Preparation by Compression

• Mechanism: Forcing a mixed mass into molds using a machine.

• Advantages: Simple; elegant appearance; prevents sedimentation; good for heat-labile drugs.

• Disadvantages: Potential for air entrapment.

Hand Molding

• Use: Useful for small quantities.

• Steps: Triturate drug into fine powder $\rightarrow$ knead into base $\rightarrow$ roll into rod shapes $\rightarrow$ cut and point one end.

Packaging, Labeling, and Storage

• Packaging: Usually in tin, aluminum, or plastic. Poor packaging leads to staining or deformation.

• Labeling Instructions:

  • "Unwrap and insert through rectum."

  • "Keep the suppositories in a refrigerator" (specifically for cocoa butter/glycerinated gelatin).

• Storage Conditions:

  • Fatty/Glycerinated Gelatin: Preferably refrigerated.

  • Macrogols (PEG): Can be stored at room temperature.

Common Formulation Problems

• Water Content: Avoided because it causes fat oxidation, drug crystallization, and bacterial growth.

• Hygroscopicity: Glycerogelatin/Soap glycerin bases lose or absorb moisture based on humidity.

• Interactions:

  • Salicylic acid and sodium barbital crystallize out of PEG.

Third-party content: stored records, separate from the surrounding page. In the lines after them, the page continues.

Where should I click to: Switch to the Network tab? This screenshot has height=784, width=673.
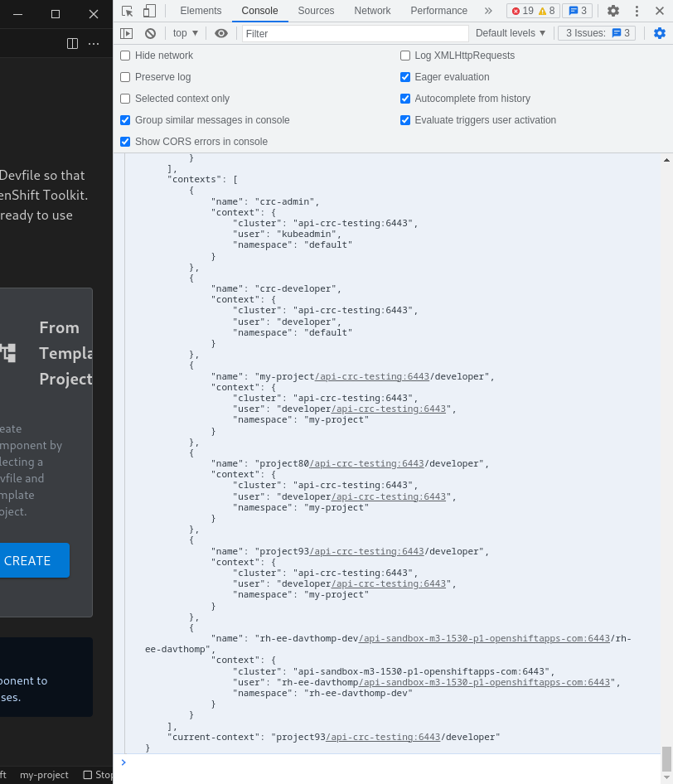[372, 11]
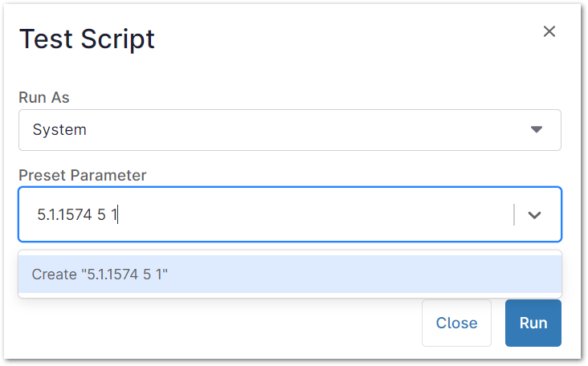
Task: Click empty right side of Create suggestion row
Action: point(402,275)
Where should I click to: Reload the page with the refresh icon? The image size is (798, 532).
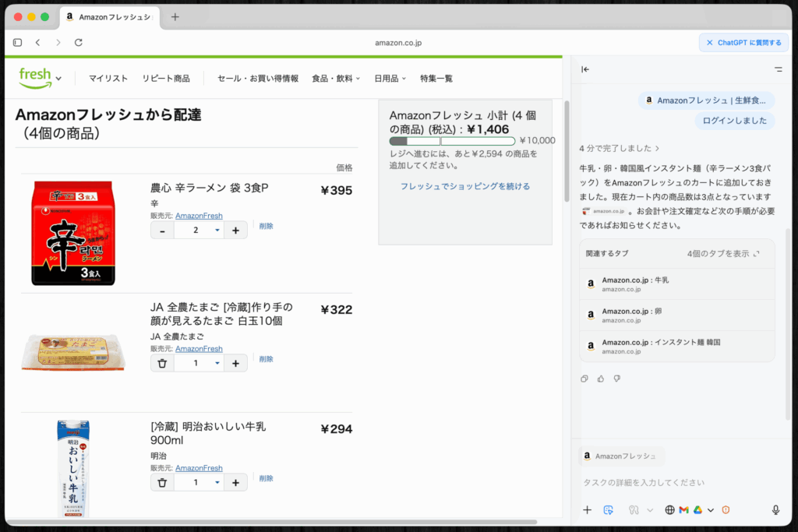pos(79,42)
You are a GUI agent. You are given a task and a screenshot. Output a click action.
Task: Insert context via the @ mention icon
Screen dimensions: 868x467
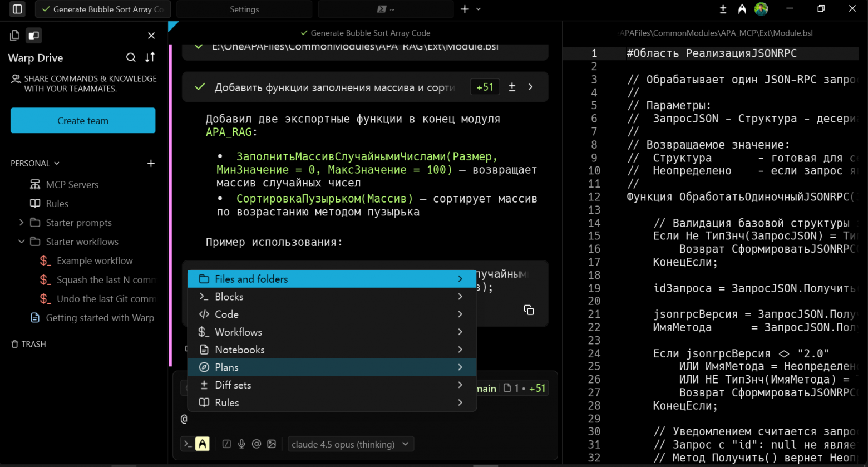[x=257, y=444]
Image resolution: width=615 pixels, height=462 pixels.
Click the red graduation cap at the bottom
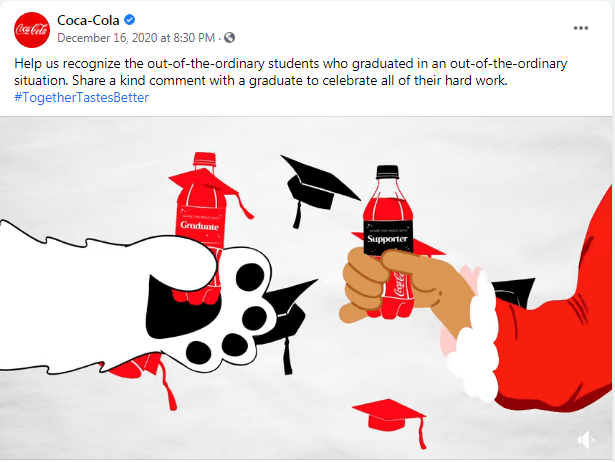coord(388,412)
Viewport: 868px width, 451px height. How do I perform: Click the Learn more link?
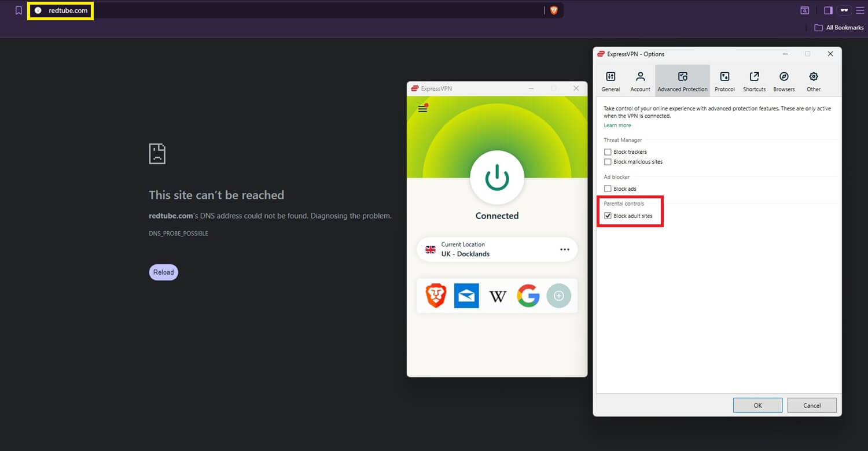pos(617,125)
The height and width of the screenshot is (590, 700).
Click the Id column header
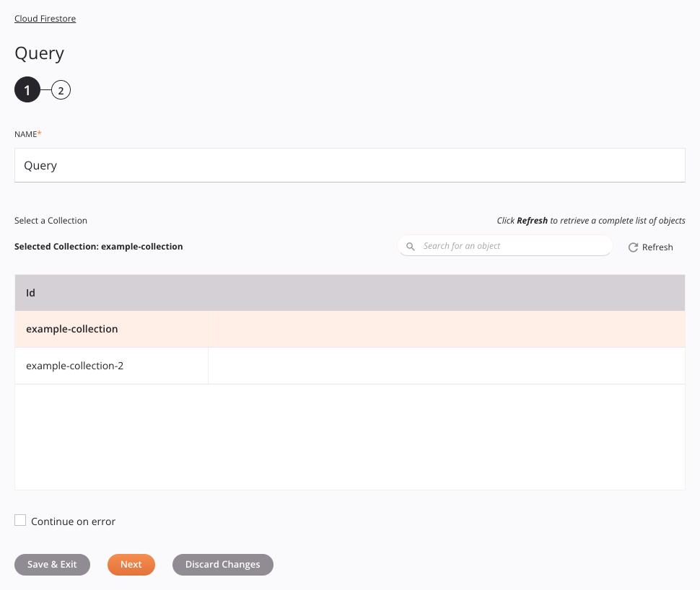(x=31, y=293)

  • Salicylic acid softens PEG into an ointment.

  • Penicillin G decomposes in PEG.

• Sedimentation: Prevented by adding $2\%$ aluminum monostearate to increase viscosity.

• Brittleness: Common in synthetic fats; solved by adding Tween 80, castor oil, or glycerin.

• Rancidity: Decomposition of unsaturated fatty acids into aldehydes and ketones. Bases with lower unsaturated fatty acid content are more resistant.